→ Data section
════════
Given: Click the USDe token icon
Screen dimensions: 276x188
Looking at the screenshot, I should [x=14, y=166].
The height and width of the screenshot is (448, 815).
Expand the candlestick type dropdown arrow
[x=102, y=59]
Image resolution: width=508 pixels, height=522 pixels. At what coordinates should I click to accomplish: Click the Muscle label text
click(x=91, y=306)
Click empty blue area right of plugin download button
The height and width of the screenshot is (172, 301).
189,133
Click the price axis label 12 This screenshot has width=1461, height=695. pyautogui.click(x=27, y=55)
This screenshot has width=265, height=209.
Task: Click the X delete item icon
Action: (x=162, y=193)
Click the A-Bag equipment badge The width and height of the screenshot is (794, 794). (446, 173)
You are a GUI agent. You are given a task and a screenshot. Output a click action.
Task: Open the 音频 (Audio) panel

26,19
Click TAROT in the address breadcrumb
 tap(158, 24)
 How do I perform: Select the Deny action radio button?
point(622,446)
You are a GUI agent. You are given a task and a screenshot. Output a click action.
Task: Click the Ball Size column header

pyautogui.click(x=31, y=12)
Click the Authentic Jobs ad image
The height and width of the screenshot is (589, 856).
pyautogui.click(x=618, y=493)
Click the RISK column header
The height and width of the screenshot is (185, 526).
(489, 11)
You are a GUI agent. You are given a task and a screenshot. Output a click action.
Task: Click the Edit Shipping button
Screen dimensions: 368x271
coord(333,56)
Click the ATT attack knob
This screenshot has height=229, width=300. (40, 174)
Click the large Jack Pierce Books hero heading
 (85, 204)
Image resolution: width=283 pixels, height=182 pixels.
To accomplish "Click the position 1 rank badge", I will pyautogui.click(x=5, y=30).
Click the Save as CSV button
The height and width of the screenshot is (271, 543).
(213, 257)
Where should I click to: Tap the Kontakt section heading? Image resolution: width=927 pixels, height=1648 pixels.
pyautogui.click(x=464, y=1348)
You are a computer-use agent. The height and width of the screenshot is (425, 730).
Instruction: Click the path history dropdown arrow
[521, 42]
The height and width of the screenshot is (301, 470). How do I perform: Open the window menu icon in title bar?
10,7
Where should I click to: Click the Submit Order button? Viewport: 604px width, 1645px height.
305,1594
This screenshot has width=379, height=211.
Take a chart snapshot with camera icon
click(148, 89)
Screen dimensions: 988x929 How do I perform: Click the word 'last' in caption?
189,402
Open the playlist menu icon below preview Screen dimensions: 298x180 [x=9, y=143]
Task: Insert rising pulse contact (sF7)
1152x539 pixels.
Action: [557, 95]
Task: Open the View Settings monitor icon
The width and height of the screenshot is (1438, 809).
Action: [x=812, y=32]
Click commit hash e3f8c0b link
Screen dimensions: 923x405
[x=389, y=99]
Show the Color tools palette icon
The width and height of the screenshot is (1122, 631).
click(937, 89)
════════
→ Exercise prompt
Reproduce every line of the listing above verbatim, with no changes.

→ Written solution
Given: Click the USDe token icon
Screen dimensions: 276x188
Looking at the screenshot, I should [x=14, y=166].
The height and width of the screenshot is (448, 815).
Expand the candlestick type dropdown arrow
[x=102, y=59]
Image resolution: width=508 pixels, height=522 pixels. At what coordinates should I click to accomplish: Click the Muscle label text
click(x=91, y=306)
Click empty blue area right of plugin download button
The height and width of the screenshot is (172, 301).
189,133
Click the price axis label 12 This screenshot has width=1461, height=695. pyautogui.click(x=27, y=55)
This screenshot has width=265, height=209.
Task: Click the X delete item icon
Action: (x=162, y=193)
Click the A-Bag equipment badge The width and height of the screenshot is (794, 794). (446, 173)
You are a GUI agent. You are given a task and a screenshot. Output a click action.
Task: Open the 音频 (Audio) panel

26,19
Click TAROT in the address breadcrumb
 tap(158, 24)
 How do I perform: Select the Deny action radio button?
point(622,446)
You are a GUI agent. You are given a task and a screenshot. Output a click action.
Task: Click the Ball Size column header

pyautogui.click(x=31, y=12)
Click the Authentic Jobs ad image
The height and width of the screenshot is (589, 856).
pyautogui.click(x=618, y=493)
Click the RISK column header
The height and width of the screenshot is (185, 526).
(489, 11)
You are a GUI agent. You are given a task and a screenshot. Output a click action.
Task: Click the Edit Shipping button
Screen dimensions: 368x271
coord(333,56)
Click the ATT attack knob
This screenshot has height=229, width=300. (40, 174)
Click the large Jack Pierce Books hero heading
 (85, 204)
Image resolution: width=283 pixels, height=182 pixels.
To accomplish "Click the position 1 rank badge", I will pyautogui.click(x=5, y=30).
Click the Save as CSV button
The height and width of the screenshot is (271, 543).
(213, 257)
Where should I click to: Tap the Kontakt section heading? Image resolution: width=927 pixels, height=1648 pixels.
pyautogui.click(x=464, y=1348)
You are a computer-use agent. The height and width of the screenshot is (425, 730).
Instruction: Click the path history dropdown arrow
[521, 42]
The height and width of the screenshot is (301, 470). How do I perform: Open the window menu icon in title bar?
10,7
Where should I click to: Click the Submit Order button? Viewport: 604px width, 1645px height.
305,1594
This screenshot has width=379, height=211.
Take a chart snapshot with camera icon
click(148, 89)
Screen dimensions: 988x929 How do I perform: Click the word 'last' in caption?
189,402
Open the playlist menu icon below preview Screen dimensions: 298x180 [x=9, y=143]
Task: Insert rising pulse contact (sF7)
1152x539 pixels.
Action: [557, 95]
Task: Open the View Settings monitor icon
The width and height of the screenshot is (1438, 809).
Action: [x=812, y=32]
Click commit hash e3f8c0b link
Screen dimensions: 923x405
[x=389, y=99]
Show the Color tools palette icon
The width and height of the screenshot is (1122, 631).
click(937, 89)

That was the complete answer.